Beyond the Romanian context, several studies worldwide have applied or validated the modified Helkimo Index, underscoring its broader clinical relevance. For example, Alonso-Royo et al. (Spain) validated the Helkimo Clinical Dysfunction Index for TMD diagnosis [17]; Yarasca-Berrocal et al. (Peru) compared the predictive accuracy of the mHI with the short-form Fonseca Index [15]; Rani et al. (India) analyzed the Helkimo Index in dental students [14]; and Crincoli et al. (Italy) explored TMD prevalence in athletes using clinical indexes, including Helkimo-based assessments [23]. Integrating these findings situates our study within the broader international research landscape and highlights the global applicability of the mHI.

4.1. Strengths and Limitations

This study presents a rigorous clinical validation of the modified Helkimo Index (mHI) in a Romanian patient sample, using the DC/TMD protocol as the reference standard. The sample size was sufficient to support robust statistical analyses, and the comparison groups were carefully selected to ensure demographic comparability. The mHI demonstrated excellent diagnostic performance, with 86% sensitivity, 84% specificity, and a strong correlation (r = 0.83) with DC/TMD scores. Reliability analyses revealed excellent inter- and intra-examiner agreement (ICC = 0.87 and 0.91, respectively), confirming the tool’s stability and reproducibility. In addition, its short administration time (5–10 min) offers a significant operational advantage over more complex protocols, supporting its use in clinical environments with limited resources.

Nonetheless, several limitations must be acknowledged. Although the sample size was adequate for statistical analysis, the recruitment of participants from a single hospital and within a relatively homogenous age group restricts the external validity of the findings. Moreover, the study was conducted in a specialized clinical setting in Romania, which may limit the applicability of the results to broader populations and routine dental practice. Psychosocial variables such as bruxism, stress, and anxiety were not directly assessed and may act as unmeasured confounders influencing temporomandibular disorder expression. To strengthen generalizability, future multi-center investigations should include more diverse socio-demographic cohorts, incorporate psychosocial risk factors, and extend validation across different clinical contexts and cultural environments.

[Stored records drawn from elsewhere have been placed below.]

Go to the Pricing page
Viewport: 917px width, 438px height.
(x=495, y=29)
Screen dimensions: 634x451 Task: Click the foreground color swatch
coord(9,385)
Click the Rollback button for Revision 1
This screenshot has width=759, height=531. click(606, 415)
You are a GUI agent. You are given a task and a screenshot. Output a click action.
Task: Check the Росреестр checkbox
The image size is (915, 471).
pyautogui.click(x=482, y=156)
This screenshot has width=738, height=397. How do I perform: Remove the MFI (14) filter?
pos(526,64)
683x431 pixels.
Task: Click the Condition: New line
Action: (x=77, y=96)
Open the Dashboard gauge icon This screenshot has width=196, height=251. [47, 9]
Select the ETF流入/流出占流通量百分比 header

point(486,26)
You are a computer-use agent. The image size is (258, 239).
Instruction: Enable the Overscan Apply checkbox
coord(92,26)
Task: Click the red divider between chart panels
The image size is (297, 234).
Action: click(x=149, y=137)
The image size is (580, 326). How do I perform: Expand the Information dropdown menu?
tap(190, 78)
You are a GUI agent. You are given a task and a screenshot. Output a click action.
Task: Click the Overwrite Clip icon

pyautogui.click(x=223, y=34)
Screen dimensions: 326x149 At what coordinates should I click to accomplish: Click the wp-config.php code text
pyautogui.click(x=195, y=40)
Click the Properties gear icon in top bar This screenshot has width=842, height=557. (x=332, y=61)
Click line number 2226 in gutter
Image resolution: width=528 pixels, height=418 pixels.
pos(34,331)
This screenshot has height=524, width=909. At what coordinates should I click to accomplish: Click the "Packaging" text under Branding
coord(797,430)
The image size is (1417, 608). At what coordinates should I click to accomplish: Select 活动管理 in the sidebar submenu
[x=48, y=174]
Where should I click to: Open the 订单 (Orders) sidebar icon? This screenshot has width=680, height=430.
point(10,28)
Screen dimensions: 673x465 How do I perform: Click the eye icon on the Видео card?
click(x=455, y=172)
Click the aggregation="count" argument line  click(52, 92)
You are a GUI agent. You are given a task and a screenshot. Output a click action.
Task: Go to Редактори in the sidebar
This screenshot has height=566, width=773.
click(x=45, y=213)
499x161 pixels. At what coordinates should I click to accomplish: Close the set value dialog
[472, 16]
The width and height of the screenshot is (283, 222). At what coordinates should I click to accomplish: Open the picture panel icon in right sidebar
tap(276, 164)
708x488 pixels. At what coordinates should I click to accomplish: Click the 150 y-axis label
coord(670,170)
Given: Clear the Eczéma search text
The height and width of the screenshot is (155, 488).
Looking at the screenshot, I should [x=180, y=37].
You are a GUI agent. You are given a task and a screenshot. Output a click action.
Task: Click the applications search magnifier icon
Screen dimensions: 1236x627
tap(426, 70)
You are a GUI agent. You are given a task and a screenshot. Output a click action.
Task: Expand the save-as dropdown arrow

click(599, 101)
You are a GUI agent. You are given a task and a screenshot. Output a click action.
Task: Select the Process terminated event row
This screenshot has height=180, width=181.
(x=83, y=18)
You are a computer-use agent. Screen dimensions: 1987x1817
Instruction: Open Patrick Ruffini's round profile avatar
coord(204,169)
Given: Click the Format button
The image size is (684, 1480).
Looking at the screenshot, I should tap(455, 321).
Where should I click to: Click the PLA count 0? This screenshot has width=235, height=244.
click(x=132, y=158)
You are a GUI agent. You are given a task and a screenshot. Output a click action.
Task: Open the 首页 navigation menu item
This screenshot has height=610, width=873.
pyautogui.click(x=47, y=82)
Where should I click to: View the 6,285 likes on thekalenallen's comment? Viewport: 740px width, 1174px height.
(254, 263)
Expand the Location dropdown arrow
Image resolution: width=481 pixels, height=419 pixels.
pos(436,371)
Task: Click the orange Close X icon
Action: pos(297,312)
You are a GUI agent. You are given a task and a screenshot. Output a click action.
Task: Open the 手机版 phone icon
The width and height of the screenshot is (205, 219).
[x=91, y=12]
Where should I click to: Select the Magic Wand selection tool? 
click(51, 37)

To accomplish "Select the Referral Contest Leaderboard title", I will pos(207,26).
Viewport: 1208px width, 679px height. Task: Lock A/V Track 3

4.2. Clinical Implications

These findings have significant clinical implications. Validation of the modified Helkimo Index in a Romanian sample provides dental practitioners and researchers with a simple, fast, and effective tool for assessing temporomandibular disorders, complementing the DC/TMD protocol. Implementing this index can improve access to timely and accurate diagnoses, reducing the time and resources required while facilitating early detection and optimal management of this complex condition.

5. Conclusions

Our study demonstrates that the modified Helkimo Index (mHI) is a valid, reliable, and operationally efficient clinical alternative to the DC/TMD protocol for diagnosing temporomandibular disorders. Its high performance in terms of sensitivity, specificity, and reproducibility, combined with its short administration time, supports the broad implementation of the mHI in general dental practice and resource-limited settings. These results validate the mHI as a pragmatic tool with genuine potential to optimize triage and the early diagnosis of TMD in diverse clinical contexts.